== RECORDS SUPPLIED ==
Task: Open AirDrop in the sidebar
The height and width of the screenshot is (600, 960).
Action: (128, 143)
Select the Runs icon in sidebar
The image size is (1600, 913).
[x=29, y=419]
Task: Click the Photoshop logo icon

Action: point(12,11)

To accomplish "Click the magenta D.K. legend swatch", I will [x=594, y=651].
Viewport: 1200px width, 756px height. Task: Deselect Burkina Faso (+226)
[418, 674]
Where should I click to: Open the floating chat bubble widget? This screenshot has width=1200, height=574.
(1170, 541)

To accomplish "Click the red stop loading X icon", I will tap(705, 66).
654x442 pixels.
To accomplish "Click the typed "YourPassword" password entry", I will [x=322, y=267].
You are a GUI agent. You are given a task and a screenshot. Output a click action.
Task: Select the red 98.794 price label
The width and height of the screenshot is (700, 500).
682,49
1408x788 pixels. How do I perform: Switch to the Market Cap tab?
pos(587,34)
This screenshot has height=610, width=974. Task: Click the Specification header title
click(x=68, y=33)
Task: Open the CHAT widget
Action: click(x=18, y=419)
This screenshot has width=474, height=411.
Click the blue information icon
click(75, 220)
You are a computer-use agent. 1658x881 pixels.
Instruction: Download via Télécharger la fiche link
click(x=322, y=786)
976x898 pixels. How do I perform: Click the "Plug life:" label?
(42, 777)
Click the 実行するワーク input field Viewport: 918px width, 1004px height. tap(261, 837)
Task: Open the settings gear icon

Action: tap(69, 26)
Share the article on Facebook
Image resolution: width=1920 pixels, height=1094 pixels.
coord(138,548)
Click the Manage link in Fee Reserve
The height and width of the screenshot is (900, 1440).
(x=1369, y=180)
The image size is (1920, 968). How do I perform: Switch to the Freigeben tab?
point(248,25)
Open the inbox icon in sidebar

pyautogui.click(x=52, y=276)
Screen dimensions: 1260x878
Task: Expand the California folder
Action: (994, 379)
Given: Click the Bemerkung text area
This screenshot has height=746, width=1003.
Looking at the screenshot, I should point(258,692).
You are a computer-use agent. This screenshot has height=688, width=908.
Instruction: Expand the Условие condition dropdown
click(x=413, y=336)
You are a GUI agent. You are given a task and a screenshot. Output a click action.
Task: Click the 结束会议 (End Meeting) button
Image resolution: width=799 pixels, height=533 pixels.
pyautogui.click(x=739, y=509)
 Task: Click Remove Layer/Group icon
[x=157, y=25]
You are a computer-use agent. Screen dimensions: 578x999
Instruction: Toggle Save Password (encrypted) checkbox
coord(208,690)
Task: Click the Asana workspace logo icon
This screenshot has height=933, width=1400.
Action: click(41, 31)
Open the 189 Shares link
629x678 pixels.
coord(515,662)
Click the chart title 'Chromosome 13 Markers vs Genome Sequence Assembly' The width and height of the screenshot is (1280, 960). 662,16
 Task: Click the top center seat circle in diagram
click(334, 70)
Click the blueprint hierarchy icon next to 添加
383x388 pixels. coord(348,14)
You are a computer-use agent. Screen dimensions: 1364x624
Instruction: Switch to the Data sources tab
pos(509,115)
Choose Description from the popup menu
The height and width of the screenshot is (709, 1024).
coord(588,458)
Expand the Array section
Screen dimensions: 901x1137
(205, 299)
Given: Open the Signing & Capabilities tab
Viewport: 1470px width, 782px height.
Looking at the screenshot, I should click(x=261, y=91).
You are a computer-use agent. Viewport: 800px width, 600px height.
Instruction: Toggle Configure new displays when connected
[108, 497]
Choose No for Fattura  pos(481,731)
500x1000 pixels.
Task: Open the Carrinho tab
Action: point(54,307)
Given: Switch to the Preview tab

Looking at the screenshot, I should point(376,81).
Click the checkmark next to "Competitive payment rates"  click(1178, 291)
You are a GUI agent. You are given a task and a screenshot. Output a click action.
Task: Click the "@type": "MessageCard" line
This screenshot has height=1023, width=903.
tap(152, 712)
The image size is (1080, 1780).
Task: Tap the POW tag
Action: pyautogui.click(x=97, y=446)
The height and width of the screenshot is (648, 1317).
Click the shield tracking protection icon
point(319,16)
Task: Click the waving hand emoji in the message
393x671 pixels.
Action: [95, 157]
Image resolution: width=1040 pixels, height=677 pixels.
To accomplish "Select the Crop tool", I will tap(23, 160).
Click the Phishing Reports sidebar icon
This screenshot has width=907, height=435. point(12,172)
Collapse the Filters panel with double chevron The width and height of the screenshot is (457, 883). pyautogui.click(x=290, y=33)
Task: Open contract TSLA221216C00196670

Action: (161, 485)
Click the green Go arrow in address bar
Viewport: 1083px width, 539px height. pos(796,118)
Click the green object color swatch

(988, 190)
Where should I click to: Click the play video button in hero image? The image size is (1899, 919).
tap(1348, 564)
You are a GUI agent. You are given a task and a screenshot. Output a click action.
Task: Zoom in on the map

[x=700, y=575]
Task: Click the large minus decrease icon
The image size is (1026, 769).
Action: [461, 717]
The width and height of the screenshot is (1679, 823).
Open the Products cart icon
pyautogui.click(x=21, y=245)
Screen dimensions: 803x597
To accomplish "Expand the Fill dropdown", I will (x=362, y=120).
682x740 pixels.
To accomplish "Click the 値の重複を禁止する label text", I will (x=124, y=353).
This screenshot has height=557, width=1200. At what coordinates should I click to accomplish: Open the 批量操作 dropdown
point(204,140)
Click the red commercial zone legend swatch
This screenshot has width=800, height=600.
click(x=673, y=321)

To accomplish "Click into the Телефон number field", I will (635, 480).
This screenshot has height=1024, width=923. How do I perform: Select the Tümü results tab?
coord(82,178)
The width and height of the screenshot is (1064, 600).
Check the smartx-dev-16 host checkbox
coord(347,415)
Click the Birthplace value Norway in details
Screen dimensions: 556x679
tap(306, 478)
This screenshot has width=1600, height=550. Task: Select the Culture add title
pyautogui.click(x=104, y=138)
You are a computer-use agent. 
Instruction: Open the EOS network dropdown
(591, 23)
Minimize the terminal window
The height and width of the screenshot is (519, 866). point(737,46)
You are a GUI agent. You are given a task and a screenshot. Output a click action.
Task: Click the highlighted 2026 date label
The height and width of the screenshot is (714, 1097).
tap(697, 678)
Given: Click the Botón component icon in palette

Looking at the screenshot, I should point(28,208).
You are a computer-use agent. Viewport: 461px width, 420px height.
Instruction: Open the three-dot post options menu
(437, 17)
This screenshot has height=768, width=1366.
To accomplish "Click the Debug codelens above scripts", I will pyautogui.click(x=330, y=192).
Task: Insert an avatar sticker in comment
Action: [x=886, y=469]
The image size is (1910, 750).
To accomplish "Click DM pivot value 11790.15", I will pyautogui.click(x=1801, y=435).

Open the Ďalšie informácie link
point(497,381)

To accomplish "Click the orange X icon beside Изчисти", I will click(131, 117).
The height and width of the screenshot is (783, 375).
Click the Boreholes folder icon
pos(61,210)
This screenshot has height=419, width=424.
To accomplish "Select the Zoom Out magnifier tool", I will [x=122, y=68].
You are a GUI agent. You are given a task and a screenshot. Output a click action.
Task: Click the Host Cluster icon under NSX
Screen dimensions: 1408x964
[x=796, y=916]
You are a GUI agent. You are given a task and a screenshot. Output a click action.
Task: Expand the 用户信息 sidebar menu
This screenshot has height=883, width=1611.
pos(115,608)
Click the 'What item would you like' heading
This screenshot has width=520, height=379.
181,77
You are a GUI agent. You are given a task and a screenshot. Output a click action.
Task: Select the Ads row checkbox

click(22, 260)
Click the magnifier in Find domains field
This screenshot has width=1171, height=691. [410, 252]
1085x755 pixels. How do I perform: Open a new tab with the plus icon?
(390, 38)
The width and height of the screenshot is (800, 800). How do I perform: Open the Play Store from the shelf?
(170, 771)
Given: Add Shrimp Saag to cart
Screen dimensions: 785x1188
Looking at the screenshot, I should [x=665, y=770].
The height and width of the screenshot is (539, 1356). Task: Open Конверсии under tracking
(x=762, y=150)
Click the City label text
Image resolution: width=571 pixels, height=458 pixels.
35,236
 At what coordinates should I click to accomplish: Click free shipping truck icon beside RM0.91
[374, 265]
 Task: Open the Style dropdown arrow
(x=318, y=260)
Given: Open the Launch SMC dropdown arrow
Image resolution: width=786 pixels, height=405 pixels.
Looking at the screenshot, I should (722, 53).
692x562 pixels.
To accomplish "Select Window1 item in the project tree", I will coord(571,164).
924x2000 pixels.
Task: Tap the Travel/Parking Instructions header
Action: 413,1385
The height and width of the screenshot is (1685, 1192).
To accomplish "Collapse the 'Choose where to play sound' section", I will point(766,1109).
===
*BRIEF*.
Look through the entries above and list every line containing "tool".

*ANSWER TO THIS PROBLEM*.
To accomplish "Select the Crop tool", I will tap(23, 160).
To accomplish "Select the Zoom Out magnifier tool", I will [x=122, y=68].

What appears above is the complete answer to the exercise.